Après les restructurations à répétition, un nouveau cap est franchi chez HSBC : celui de l’intelligence artificielle.

Présentée comme un moteur d’innovation et de compétitivité, l’IA s’impose désormais comme un outil stratégique. Mais sur le terrain, une autre réalité émerge : celle d’une pression accrue sur l’emploi. Selon des informations relayées dans les médias, jusqu’à 10 % des effectifs pourraient être concernés.


Pour nous , la question est directe : l’IA va-t-elle améliorer le travail… ou accélérer sa disparition ?


Car les salariés n’en sont pas à leur première transformation.


Mobilités contraintes, externalisations, transferts sous L1224-1, plans de départs…


À chaque étape : moins d’effectifs, plus de charge, plus d’incertitudes.


Aujourd’hui, l’IA s’inscrit dans cette continuité, alors même que le groupe accélère ses investissements technologiques, notamment dans l’IA générative.


Le sujet n’est pas l’innovation.
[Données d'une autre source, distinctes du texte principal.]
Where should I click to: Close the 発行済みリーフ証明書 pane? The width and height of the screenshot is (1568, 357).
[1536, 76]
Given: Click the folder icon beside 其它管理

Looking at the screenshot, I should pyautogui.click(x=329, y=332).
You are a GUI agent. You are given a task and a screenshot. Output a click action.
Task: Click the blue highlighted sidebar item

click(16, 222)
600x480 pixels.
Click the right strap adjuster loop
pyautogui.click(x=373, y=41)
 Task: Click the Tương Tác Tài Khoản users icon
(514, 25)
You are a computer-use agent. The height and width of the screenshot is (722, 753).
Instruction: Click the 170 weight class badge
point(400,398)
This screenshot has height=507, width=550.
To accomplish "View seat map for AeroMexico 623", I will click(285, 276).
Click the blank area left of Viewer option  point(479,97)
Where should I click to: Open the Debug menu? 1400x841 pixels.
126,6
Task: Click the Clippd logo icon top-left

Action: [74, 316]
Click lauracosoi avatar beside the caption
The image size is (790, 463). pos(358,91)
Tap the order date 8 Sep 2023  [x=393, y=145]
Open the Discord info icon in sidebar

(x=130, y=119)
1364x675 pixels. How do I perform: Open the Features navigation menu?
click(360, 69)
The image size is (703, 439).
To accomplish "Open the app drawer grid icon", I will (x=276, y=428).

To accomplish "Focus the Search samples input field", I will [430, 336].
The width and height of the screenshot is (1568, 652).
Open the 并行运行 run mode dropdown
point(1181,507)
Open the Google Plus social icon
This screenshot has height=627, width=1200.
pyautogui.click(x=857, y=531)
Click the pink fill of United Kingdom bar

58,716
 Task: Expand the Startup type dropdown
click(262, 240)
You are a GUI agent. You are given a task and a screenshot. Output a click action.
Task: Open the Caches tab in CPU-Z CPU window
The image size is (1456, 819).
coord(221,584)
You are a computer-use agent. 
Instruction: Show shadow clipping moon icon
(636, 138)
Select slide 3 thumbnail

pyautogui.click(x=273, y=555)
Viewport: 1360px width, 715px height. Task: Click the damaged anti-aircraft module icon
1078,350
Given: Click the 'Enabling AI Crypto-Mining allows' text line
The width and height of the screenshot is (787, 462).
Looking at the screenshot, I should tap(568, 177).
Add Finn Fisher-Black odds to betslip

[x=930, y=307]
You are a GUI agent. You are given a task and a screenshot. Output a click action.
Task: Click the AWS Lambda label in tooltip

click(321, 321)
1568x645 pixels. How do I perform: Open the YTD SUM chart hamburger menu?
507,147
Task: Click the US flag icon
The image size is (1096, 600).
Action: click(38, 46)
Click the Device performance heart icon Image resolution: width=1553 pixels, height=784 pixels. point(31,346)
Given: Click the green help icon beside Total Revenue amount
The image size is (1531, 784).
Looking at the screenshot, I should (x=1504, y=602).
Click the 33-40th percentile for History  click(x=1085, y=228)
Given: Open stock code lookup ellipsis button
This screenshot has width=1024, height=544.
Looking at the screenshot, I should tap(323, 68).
Le sujet est son usage.


Transformer sans protéger.  ... Innover sans accompagner.


Optimiser sans assumer les conséquences sociales.


Pour notre organisation syndicale , ces choix ne sont pas acceptables


Le syndicat exige des engagements immédiats :


• Zéro suppression de poste liée à l’IA sans solution concrète.
• Un plan massif de formation et de reconversion.
• Une transparence totale sur les métiers impactés.
• L’ouverture de négociations dédiées à l’IA.
• Des mesures contre la surcharge de travail.


Sans garanties, l’IA ne sera pas un progrès social. Elle sera une rupture.


Notre syndicat  appelle les salariés à rester vigilants et mobilisés. Car une transformation de cette ampleur nepeut se faire sans eux ni contre eux.


Il restera pleinement engagé pour imposer une autre voie : celle d’une innovation qui respecte l’emploi, les compétences et les conditions de travail.